Entries for pointing within documents and screenshots
----

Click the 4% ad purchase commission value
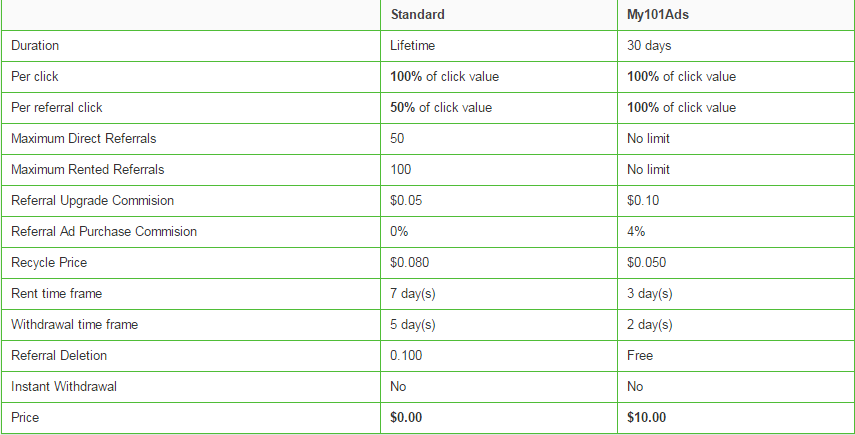 point(636,232)
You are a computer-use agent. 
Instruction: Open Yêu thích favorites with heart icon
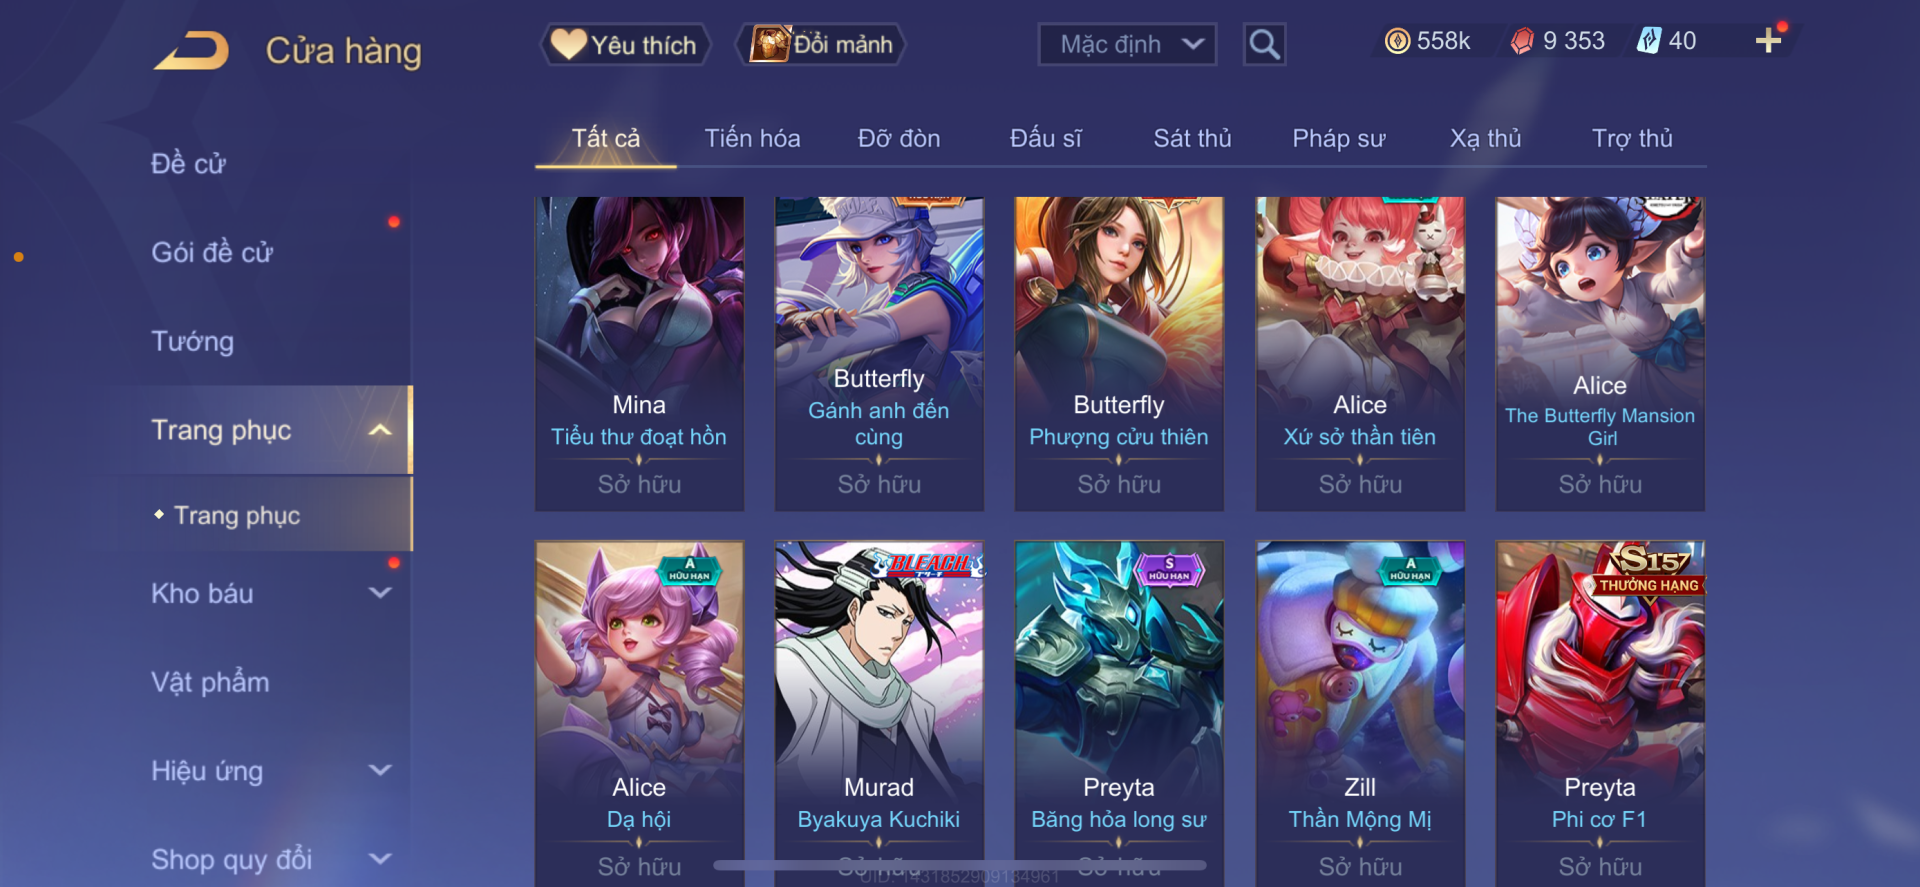(626, 45)
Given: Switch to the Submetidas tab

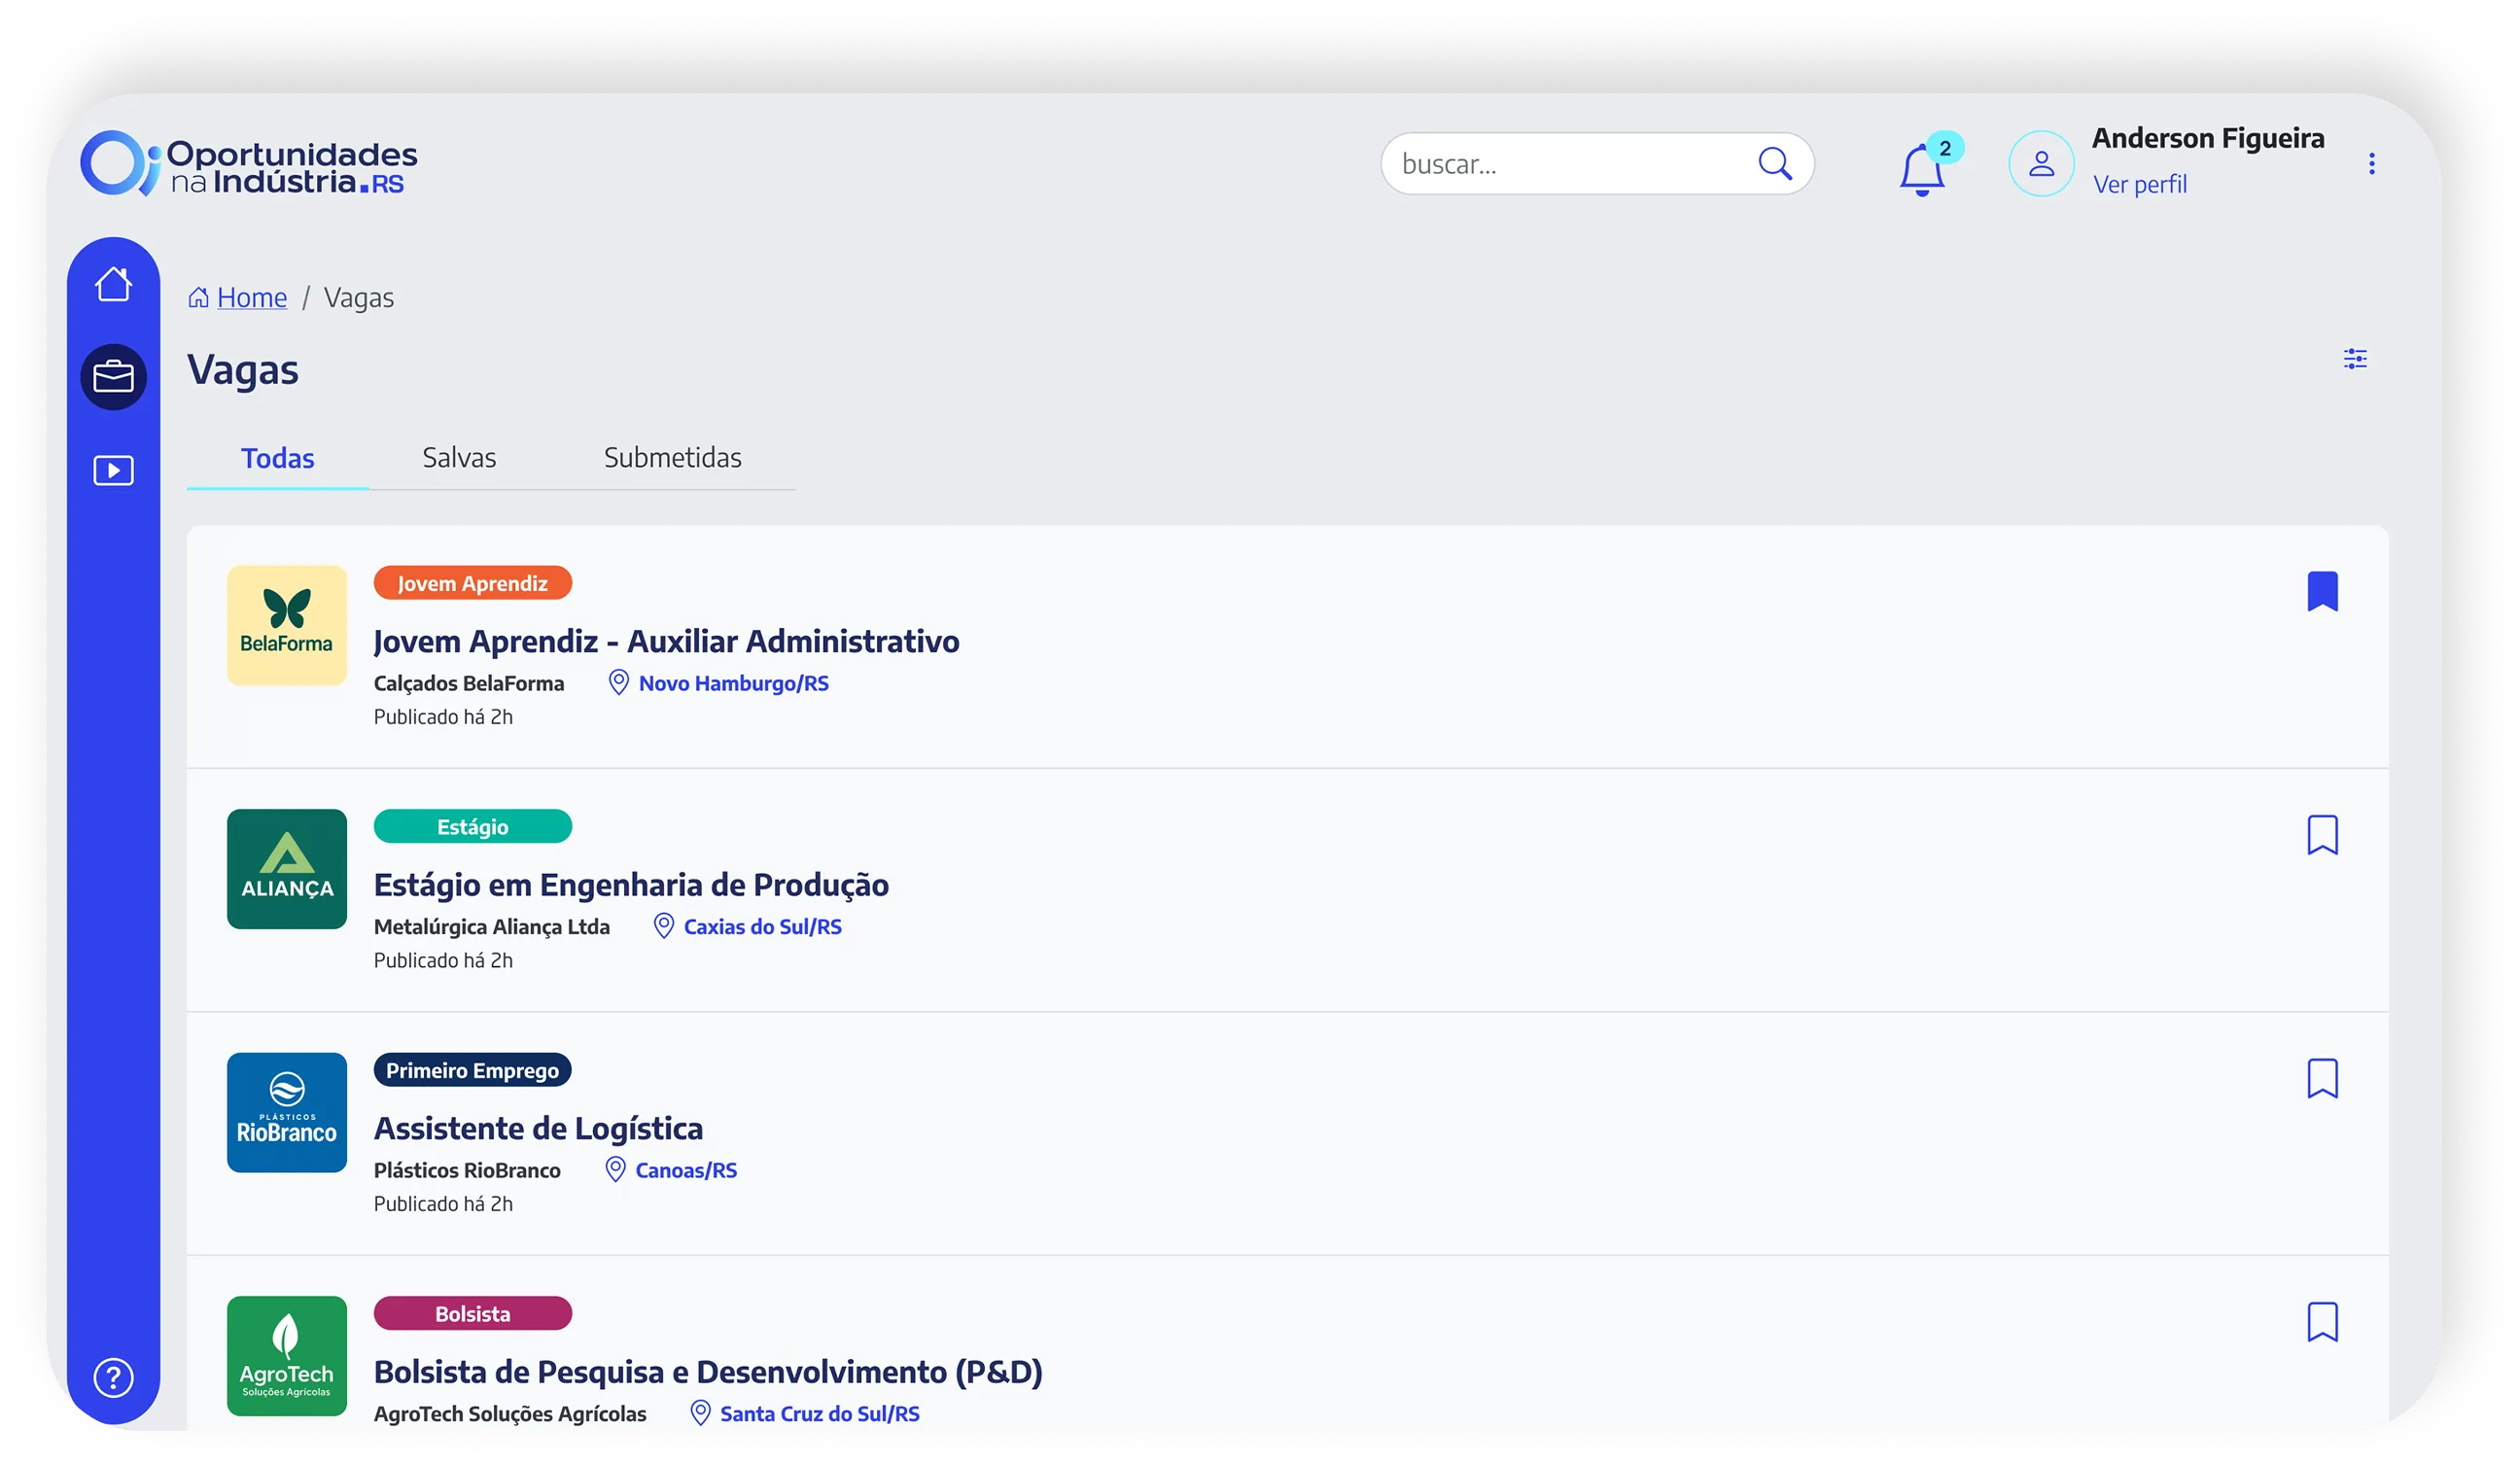Looking at the screenshot, I should tap(672, 457).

----

**Given task:** Quote each item above word for word, leaving the pictures out of your reply.

**Answer to the exercise:**
Click the 4% ad purchase commission value
 point(636,232)
You are a computer-use agent. 
Instruction: Open Yêu thích favorites with heart icon
(626, 45)
Given: Switch to the Submetidas tab

Looking at the screenshot, I should tap(672, 457).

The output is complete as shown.